The young whippersnapper is Matteo Renzi, the mayor of Florence, and he has taken time from his own mass meeting to offer welcoming words to the group of young Italians I am with. He couldn’t look less like a typical expensively suited Roman politician, being clad in crumpled blue jeans, a white open-necked shirt and an informal jacket. Nor could he be less like his Democratic Party’s arch-enemy, the 76-year-old Silvio Berlusconi, for he has his own hair and his skin is not orange.
Renzi’s campaign to become his (leftwing) party’s leader is founded on his youth, rather as Tony Blair’s in 1997 was built on the word “new”. So it is a tad paradoxical that we meet him in Florence’s splendid Palazzo Vecchio (“old palace”) and that he devotes most of his speech to dead white heroes of the city’s past, including Savonarola, Leonardo da Vinci and Dante Alighieri. Perhaps he really plans to build his career on the word “renaissance”.
It is a world away from the previous few days in London, which featured a debate at Chatham House about post-election US foreign policy and one at the London Library with the former head of MI6, Sir John Scarlett. The audience listened, rapt, to Scarlett’s thoughts on China-Japan disputes over rocks and Israel-Iran disputes over nukes. But my mind kept wandering back to 1993 when, soon after being appointed editor of The Economist, I was invited to lunch at MI6 with one of his predecessors. I went with schoolboyish glee, especially as in those days the service did things in more cloak-and-dagger style, sending an officer and car to escort me (disappointingly without blindfold) to their then anonymous HQ in Lambeth. Might this be their normal effort to suborn impressionable young editors, I wondered? So I went with loins properly girded. But, in fact, my invitation had merely coincided with MI6’s decision to start talking to the media.

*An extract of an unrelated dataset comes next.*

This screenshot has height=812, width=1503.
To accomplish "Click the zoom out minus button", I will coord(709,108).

Our media’s freedom can too easily be taken for granted. In Florence, I struggled to explain to my Italian friends why we Brits are in such torment over the BBC. To them it is an extraordinary achievement just to have a public broadcaster that is not utterly politicised, that is generally professional, and that does not copy its commercial rivals by showing semi-naked women on daytime TV. Moreover, in Italy slanderous accusations about politicians are bandied about all the time – they normally seem to involve Brazilian transvestites and/or apartments bought cheaply from developers. When he was prime minister, which means for eight of the past 11 years, Berlusconi made such an art out of smearing his opponents that a phrase was born: la macchina del fango, or mud machine.

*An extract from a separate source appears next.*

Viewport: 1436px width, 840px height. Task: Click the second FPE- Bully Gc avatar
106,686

It is even more of a struggle to explain who Jimmy Savile was and why he was a star. Suddenly, though, it occurred to me that there might be a way to connect Savile and Berlusconi at least as an explanation. Savile hid his sexual activities behind his good charitable deeds. Berlusconi has also been a master of concealment, although Italian machismo meant that his sleight-of-hand has worked the other way around. He hid his bad deeds behind his sex, getting his TV cameras to film him with streams of young women. That way, he distracted voters from the fact that he was governing their country in the service of his own businesses and judicial interests, while the economy and justice system were going to hell in a designer handbasket.

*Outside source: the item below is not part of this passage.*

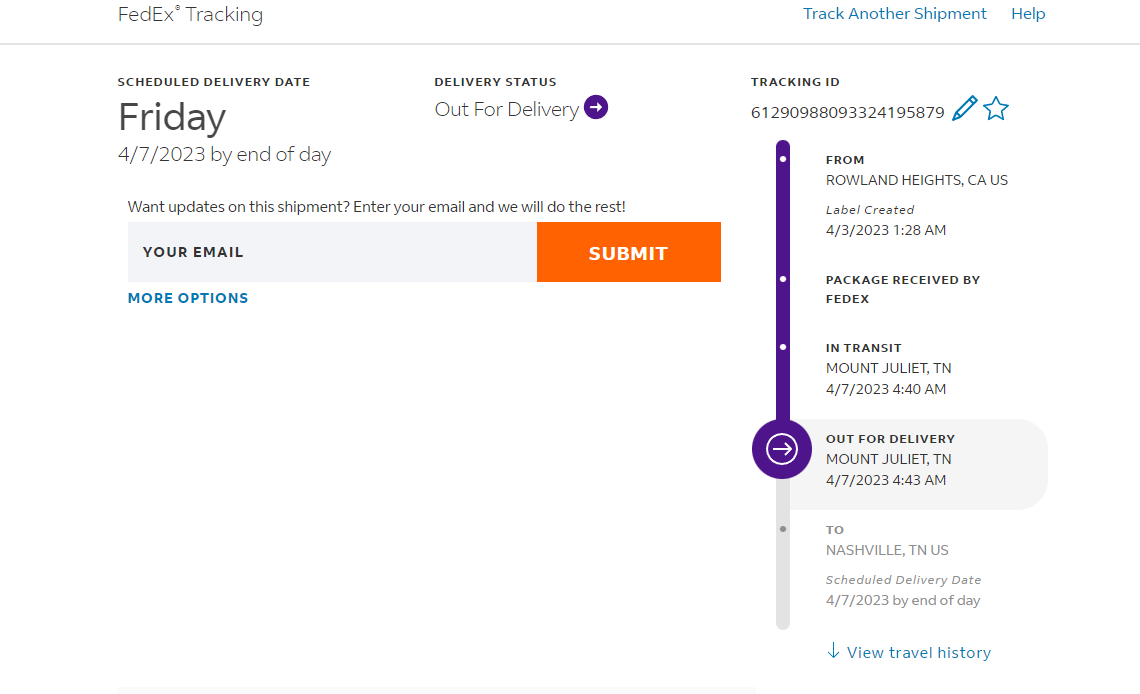Viewport: 1140px width, 694px height.
Task: Click the Your Email input field
Action: coord(332,252)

At another Italian event recently, this time in London, the star speaker was Sergio Marchionne, the Canadian-Italian chief executive of Fiat. He is in the strange position of being a hero in Detroit for having bought and turned round Chrysler, and is even hugged by union leaders, but a villain in Italy for his efforts to modernise Fiat’s factories there. I have interviewed him several times, so he recognises me. His greeting is, shall we say, unconventional. “Why the [expletive deleted] are you so interested in Italy?” he asks. It’s a fair question. I splutter back a joke about being blackmailed. But the right answers would have been Berlusconi, a nagging feeling that where Italy went today the rest of the west might go tomorrow, and a surely mad decision to make a documentary film.
I would never have imagined shifting my gaze to il Bel Paese, considering that I worked as Tokyo correspondent for The Economist in the 1980s and have devoted much of my scribbling to Japan and China ever since. But nor would I have dreamed that this old print hand, with a face perfectly suited to radio, would one day make a film about Italy, one moreover that includes Dante, Marchionne and Mayor Renzi, and which will have its first screening in London in front of an invited audience on Monday. It is called Girlfriend in a Coma, echoing the 1980s song by The Smiths – which, I confess, had passed me by – so as to convey that the country with which I have become enamoured has knocked itself out for the past 20 years and needs waking up.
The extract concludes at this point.